■ Available records
+ + + + + + +
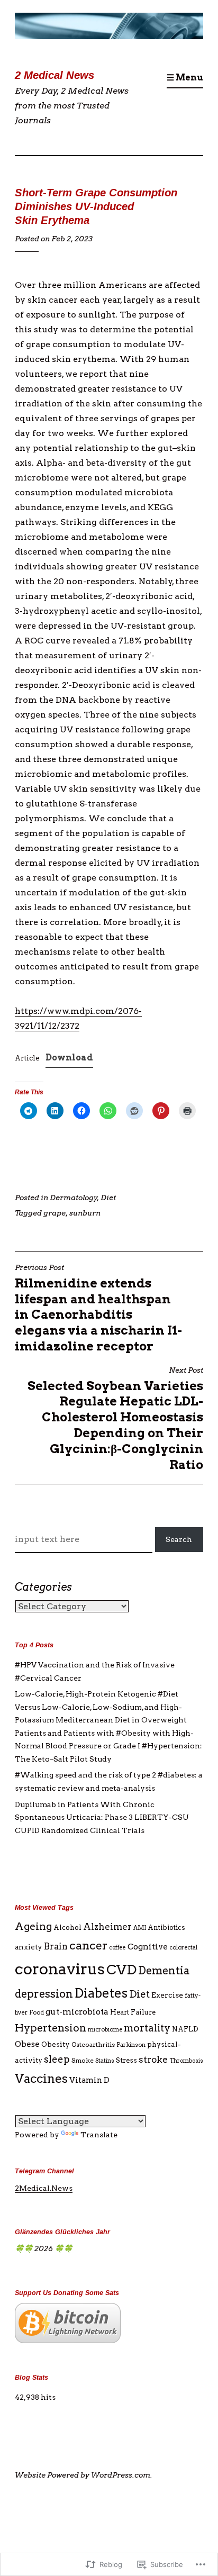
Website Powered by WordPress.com (82, 2475)
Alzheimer (107, 1926)
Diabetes (101, 1993)
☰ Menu (185, 77)
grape (54, 1213)
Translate (98, 2134)
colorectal (183, 1947)
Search (179, 1539)
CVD (121, 1969)
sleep (57, 2059)
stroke (153, 2059)
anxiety (28, 1947)
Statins (104, 2060)
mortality (147, 2028)
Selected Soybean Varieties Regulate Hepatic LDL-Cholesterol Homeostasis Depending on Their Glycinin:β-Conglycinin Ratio (115, 1419)
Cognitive (148, 1947)
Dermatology (73, 1197)
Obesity (55, 2044)
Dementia (164, 1970)
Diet (108, 1197)
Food (36, 2012)
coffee (117, 1947)
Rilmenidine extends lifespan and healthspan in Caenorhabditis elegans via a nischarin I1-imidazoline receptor (98, 1308)
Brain (56, 1946)
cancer (88, 1945)
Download (69, 1058)
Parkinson (131, 2044)
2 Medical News (54, 75)
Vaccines (41, 2078)
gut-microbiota (77, 2012)
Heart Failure (133, 2012)
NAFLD (185, 2029)
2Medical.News (43, 2188)
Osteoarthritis (93, 2044)
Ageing (33, 1926)
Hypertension (50, 2027)
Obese (27, 2044)
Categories (43, 1587)
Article (27, 1058)
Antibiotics (166, 1927)
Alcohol (67, 1927)
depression (44, 1994)
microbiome (105, 2029)
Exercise (167, 1995)
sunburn (85, 1213)
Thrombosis (186, 2060)
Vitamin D (89, 2080)
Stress (126, 2060)
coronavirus (60, 1969)
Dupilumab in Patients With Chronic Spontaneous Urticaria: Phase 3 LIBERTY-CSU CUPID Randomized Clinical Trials (102, 1817)
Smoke (82, 2060)
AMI (139, 1928)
+ + + + + + +
■ Your goal
An exact repetition of all the records above is required, excluding the pictures.

■ Reply
Website Powered by WordPress.com (82, 2475)
Alzheimer (107, 1926)
Diabetes (101, 1993)
☰ Menu (185, 77)
grape (54, 1213)
Translate (98, 2134)
colorectal (183, 1947)
Search (179, 1539)
CVD (121, 1969)
sleep (57, 2059)
stroke (153, 2059)
anxiety (28, 1947)
Statins (104, 2060)
mortality (147, 2028)
Selected Soybean Varieties Regulate Hepatic LDL-Cholesterol Homeostasis Depending on Their Glycinin:β-Conglycinin Ratio (115, 1419)
Cognitive (148, 1947)
Dermatology (73, 1197)
Obesity (55, 2044)
Dementia (164, 1970)
Diet (108, 1197)
Food (36, 2012)
coffee (117, 1947)
Rilmenidine extends lifespan and healthspan in Caenorhabditis elegans via a nischarin I1-imidazoline receptor (98, 1308)
Brain (56, 1946)
cancer (88, 1945)
Download (69, 1058)
Parkinson (131, 2044)
2 Medical News (54, 75)
Vaccines (41, 2078)
gut-microbiota (77, 2012)
Heart Failure (133, 2012)
NAFLD (185, 2029)
2Medical.News (43, 2188)
Osteoarthritis (93, 2044)
Ageing (33, 1926)
Hypertension (50, 2027)
Obese (27, 2044)
Categories (43, 1587)
Article (27, 1058)
Antibiotics (166, 1927)
Alcohol (67, 1927)
depression (44, 1994)
microbiome (105, 2029)
Exercise (167, 1995)
sunburn (85, 1213)
Thrombosis (186, 2060)
Vitamin D (89, 2080)
Stress (126, 2060)
coronavirus (60, 1969)
Dupilumab in Patients With Chronic Spontaneous Urticaria: Phase 3 LIBERTY-CSU CUPID Randomized Clinical Trials (102, 1817)
Smoke (82, 2060)
AMI (139, 1928)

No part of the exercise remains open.